— Start of SOURCE TEXT —
Song by Yano

from the album Yano
- Released: June 30, 1994
- Recorded: 1994
- Genre: Pinoy rock, punk rock, folk punk
- Length: 4:28
- Label: Alpha Records BMG Records (Pilipinas) Inc.
- Songwriter: Westdon Abay
- Producer: Rudy Y. Tee

= Banal Na Aso, Santong Kabayo =

1994 song by Yano

"Banal Na Aso, Santong Kabayo" is a song by the Filipino punk rock band Yano. It was released on June 30, 1994 as part of the band's self-titled debut album.

==Background==
In an interview with guitarist Eric Gancio, he claimed that the song was based on a true story where frontman Dong Abay encountered an old woman praying the Rosary on board a jeepney. Gancio also explained that the second stanza was a fictional account but it stayed within the theme of religious hypocrisy. The song garnered controversy for its perceived criticism of religion especially in light of the country's predominantly Christian population, and was also the subject of backwards masking claims by religious groups in an episode of the Noli de Castro news magazine programme Magandang Gabi, Bayan.
— End of SOURCE TEXT —
— Start of PROVIDED MATERIAL —
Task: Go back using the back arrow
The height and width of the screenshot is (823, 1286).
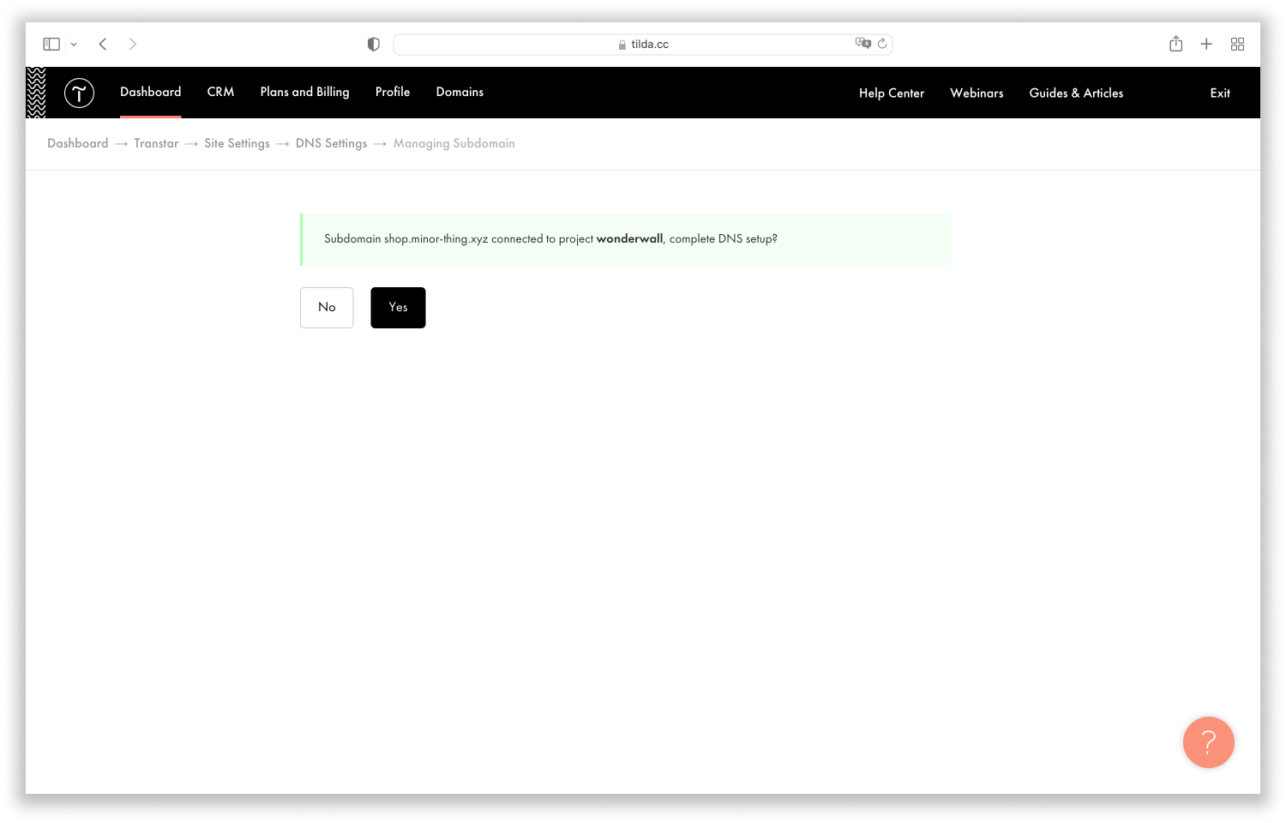Action: 102,44

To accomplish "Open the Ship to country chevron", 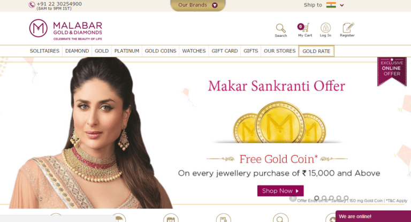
— End of PROVIDED MATERIAL —
**DIRECTION:** Rewrite the song article from "1994 song by" to "self-titled debut album.", putting "first album" wherever "debut album" appears. Work from the song article alone, not the listing.

**FULL OUTPUT:**
1994 song by Yano

"Banal Na Aso, Santong Kabayo" is a song by the Filipino punk rock band Yano. It was released on June 30, 1994 as part of the band's self-titled first album.